• **What you need to do**: Every word of the data below has to be copied faithfully.

• **Given records**:
--- START ---

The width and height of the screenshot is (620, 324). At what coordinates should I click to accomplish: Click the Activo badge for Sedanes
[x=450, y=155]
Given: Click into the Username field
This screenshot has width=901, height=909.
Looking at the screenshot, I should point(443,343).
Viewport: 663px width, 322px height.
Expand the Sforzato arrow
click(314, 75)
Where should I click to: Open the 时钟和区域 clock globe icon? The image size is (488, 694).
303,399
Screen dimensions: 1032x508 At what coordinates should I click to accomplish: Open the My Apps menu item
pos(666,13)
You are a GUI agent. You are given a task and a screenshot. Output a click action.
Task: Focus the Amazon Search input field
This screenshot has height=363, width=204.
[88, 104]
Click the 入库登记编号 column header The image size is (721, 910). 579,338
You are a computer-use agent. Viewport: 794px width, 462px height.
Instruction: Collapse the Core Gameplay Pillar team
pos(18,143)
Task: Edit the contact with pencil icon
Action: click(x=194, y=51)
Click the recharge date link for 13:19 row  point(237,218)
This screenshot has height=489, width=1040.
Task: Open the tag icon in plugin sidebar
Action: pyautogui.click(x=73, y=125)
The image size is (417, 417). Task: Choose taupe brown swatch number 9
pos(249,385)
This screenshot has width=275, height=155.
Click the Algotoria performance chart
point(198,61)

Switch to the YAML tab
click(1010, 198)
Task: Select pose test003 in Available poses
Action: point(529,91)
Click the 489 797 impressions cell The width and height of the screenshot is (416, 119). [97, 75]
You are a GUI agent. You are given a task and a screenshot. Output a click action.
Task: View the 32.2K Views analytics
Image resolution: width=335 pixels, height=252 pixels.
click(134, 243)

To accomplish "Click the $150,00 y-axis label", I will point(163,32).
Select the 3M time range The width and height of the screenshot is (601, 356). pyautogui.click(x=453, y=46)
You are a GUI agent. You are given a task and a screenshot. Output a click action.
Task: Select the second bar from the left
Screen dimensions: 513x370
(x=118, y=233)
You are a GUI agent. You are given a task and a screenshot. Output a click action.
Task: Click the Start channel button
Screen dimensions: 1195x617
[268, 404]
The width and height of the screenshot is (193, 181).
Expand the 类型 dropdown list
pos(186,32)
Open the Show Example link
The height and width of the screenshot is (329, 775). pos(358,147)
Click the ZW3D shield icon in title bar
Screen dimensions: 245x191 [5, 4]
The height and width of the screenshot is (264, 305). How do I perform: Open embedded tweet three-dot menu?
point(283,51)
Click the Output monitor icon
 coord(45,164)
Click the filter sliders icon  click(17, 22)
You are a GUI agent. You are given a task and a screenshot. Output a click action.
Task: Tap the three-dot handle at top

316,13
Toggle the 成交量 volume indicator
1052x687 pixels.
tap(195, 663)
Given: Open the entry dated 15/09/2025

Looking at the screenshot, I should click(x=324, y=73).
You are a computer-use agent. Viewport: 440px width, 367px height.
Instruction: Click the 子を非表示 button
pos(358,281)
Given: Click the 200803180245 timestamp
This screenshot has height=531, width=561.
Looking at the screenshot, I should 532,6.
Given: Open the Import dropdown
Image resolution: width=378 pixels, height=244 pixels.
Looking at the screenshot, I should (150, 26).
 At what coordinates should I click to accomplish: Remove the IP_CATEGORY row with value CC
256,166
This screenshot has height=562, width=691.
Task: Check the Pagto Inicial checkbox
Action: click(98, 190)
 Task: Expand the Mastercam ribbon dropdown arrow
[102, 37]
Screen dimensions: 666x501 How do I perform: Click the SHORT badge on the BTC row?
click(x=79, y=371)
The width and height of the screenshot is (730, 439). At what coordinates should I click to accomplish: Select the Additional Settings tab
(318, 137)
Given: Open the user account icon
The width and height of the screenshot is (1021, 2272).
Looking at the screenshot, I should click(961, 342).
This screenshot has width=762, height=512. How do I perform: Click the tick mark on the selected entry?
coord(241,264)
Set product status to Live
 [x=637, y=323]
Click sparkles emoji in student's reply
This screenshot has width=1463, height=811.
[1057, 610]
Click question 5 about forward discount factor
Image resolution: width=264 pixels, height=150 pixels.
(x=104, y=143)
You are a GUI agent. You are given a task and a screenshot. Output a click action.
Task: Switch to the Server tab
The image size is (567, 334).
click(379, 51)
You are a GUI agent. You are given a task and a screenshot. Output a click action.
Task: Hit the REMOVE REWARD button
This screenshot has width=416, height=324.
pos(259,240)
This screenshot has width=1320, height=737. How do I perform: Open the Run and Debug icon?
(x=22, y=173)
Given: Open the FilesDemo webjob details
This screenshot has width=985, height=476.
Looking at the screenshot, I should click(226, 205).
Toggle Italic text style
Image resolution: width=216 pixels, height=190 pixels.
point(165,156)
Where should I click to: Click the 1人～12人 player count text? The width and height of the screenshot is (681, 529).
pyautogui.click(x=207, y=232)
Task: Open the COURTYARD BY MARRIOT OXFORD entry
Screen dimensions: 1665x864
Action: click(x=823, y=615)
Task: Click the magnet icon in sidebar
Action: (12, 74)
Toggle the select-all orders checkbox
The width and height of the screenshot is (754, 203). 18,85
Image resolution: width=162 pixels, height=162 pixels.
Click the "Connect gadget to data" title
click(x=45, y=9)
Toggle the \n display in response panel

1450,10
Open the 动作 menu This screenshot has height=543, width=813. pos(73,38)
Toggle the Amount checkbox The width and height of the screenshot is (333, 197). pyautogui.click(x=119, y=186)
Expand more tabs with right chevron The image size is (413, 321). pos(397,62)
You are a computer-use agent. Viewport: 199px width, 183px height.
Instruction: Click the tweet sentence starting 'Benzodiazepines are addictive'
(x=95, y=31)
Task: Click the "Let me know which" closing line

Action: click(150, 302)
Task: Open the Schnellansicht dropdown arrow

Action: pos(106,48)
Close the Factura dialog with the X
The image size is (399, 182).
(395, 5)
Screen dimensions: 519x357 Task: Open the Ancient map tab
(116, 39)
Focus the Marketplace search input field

--- END ---

• **Task answer**:
The width and height of the screenshot is (620, 324). At what coordinates should I click to accomplish: Click the Activo badge for Sedanes
[x=450, y=155]
Given: Click into the Username field
This screenshot has width=901, height=909.
Looking at the screenshot, I should point(443,343).
Viewport: 663px width, 322px height.
Expand the Sforzato arrow
click(314, 75)
Where should I click to: Open the 时钟和区域 clock globe icon? The image size is (488, 694).
303,399
Screen dimensions: 1032x508 At what coordinates should I click to accomplish: Open the My Apps menu item
pos(666,13)
You are a GUI agent. You are given a task and a screenshot. Output a click action.
Task: Focus the Amazon Search input field
This screenshot has height=363, width=204.
[88, 104]
Click the 入库登记编号 column header The image size is (721, 910). 579,338
You are a computer-use agent. Viewport: 794px width, 462px height.
Instruction: Collapse the Core Gameplay Pillar team
pos(18,143)
Task: Edit the contact with pencil icon
Action: click(x=194, y=51)
Click the recharge date link for 13:19 row  point(237,218)
This screenshot has height=489, width=1040.
Task: Open the tag icon in plugin sidebar
Action: pyautogui.click(x=73, y=125)
The image size is (417, 417). Task: Choose taupe brown swatch number 9
pos(249,385)
This screenshot has width=275, height=155.
Click the Algotoria performance chart
point(198,61)

Switch to the YAML tab
click(1010, 198)
Task: Select pose test003 in Available poses
Action: point(529,91)
Click the 489 797 impressions cell The width and height of the screenshot is (416, 119). [97, 75]
You are a GUI agent. You are given a task and a screenshot. Output a click action.
Task: View the 32.2K Views analytics
Image resolution: width=335 pixels, height=252 pixels.
click(134, 243)

To accomplish "Click the $150,00 y-axis label", I will point(163,32).
Select the 3M time range The width and height of the screenshot is (601, 356). pyautogui.click(x=453, y=46)
You are a GUI agent. You are given a task and a screenshot. Output a click action.
Task: Select the second bar from the left
Screen dimensions: 513x370
(x=118, y=233)
You are a GUI agent. You are given a task and a screenshot. Output a click action.
Task: Click the Start channel button
Screen dimensions: 1195x617
[268, 404]
The width and height of the screenshot is (193, 181).
Expand the 类型 dropdown list
pos(186,32)
Open the Show Example link
The height and width of the screenshot is (329, 775). pos(358,147)
Click the ZW3D shield icon in title bar
Screen dimensions: 245x191 [5, 4]
The height and width of the screenshot is (264, 305). How do I perform: Open embedded tweet three-dot menu?
point(283,51)
Click the Output monitor icon
 coord(45,164)
Click the filter sliders icon  click(17, 22)
You are a GUI agent. You are given a task and a screenshot. Output a click action.
Task: Tap the three-dot handle at top

316,13
Toggle the 成交量 volume indicator
1052x687 pixels.
tap(195, 663)
Given: Open the entry dated 15/09/2025

Looking at the screenshot, I should click(x=324, y=73).
You are a computer-use agent. Viewport: 440px width, 367px height.
Instruction: Click the 子を非表示 button
pos(358,281)
Given: Click the 200803180245 timestamp
This screenshot has height=531, width=561.
Looking at the screenshot, I should 532,6.
Given: Open the Import dropdown
Image resolution: width=378 pixels, height=244 pixels.
Looking at the screenshot, I should (150, 26).
 At what coordinates should I click to accomplish: Remove the IP_CATEGORY row with value CC
256,166
This screenshot has height=562, width=691.
Task: Check the Pagto Inicial checkbox
Action: click(98, 190)
 Task: Expand the Mastercam ribbon dropdown arrow
[102, 37]
Screen dimensions: 666x501 How do I perform: Click the SHORT badge on the BTC row?
click(x=79, y=371)
The width and height of the screenshot is (730, 439). At what coordinates should I click to accomplish: Select the Additional Settings tab
(318, 137)
Given: Open the user account icon
The width and height of the screenshot is (1021, 2272).
Looking at the screenshot, I should click(961, 342).
This screenshot has width=762, height=512. How do I perform: Click the tick mark on the selected entry?
coord(241,264)
Set product status to Live
 [x=637, y=323]
Click sparkles emoji in student's reply
This screenshot has width=1463, height=811.
[1057, 610]
Click question 5 about forward discount factor
Image resolution: width=264 pixels, height=150 pixels.
(x=104, y=143)
You are a GUI agent. You are given a task and a screenshot. Output a click action.
Task: Switch to the Server tab
The image size is (567, 334).
click(379, 51)
You are a GUI agent. You are given a task and a screenshot. Output a click action.
Task: Hit the REMOVE REWARD button
This screenshot has width=416, height=324.
pos(259,240)
This screenshot has width=1320, height=737. How do I perform: Open the Run and Debug icon?
(x=22, y=173)
Given: Open the FilesDemo webjob details
This screenshot has width=985, height=476.
Looking at the screenshot, I should click(226, 205).
Toggle Italic text style
Image resolution: width=216 pixels, height=190 pixels.
point(165,156)
Where should I click to: Click the 1人～12人 player count text? The width and height of the screenshot is (681, 529).
pyautogui.click(x=207, y=232)
Task: Open the COURTYARD BY MARRIOT OXFORD entry
Screen dimensions: 1665x864
Action: click(x=823, y=615)
Task: Click the magnet icon in sidebar
Action: (12, 74)
Toggle the select-all orders checkbox
The width and height of the screenshot is (754, 203). 18,85
Image resolution: width=162 pixels, height=162 pixels.
Click the "Connect gadget to data" title
click(x=45, y=9)
Toggle the \n display in response panel

1450,10
Open the 动作 menu This screenshot has height=543, width=813. pos(73,38)
Toggle the Amount checkbox The width and height of the screenshot is (333, 197). pyautogui.click(x=119, y=186)
Expand more tabs with right chevron The image size is (413, 321). pos(397,62)
You are a computer-use agent. Viewport: 199px width, 183px height.
Instruction: Click the tweet sentence starting 'Benzodiazepines are addictive'
(x=95, y=31)
Task: Click the "Let me know which" closing line

Action: click(150, 302)
Task: Open the Schnellansicht dropdown arrow

Action: pos(106,48)
Close the Factura dialog with the X
The image size is (399, 182).
(395, 5)
Screen dimensions: 519x357 Task: Open the Ancient map tab
(116, 39)
Focus the Marketplace search input field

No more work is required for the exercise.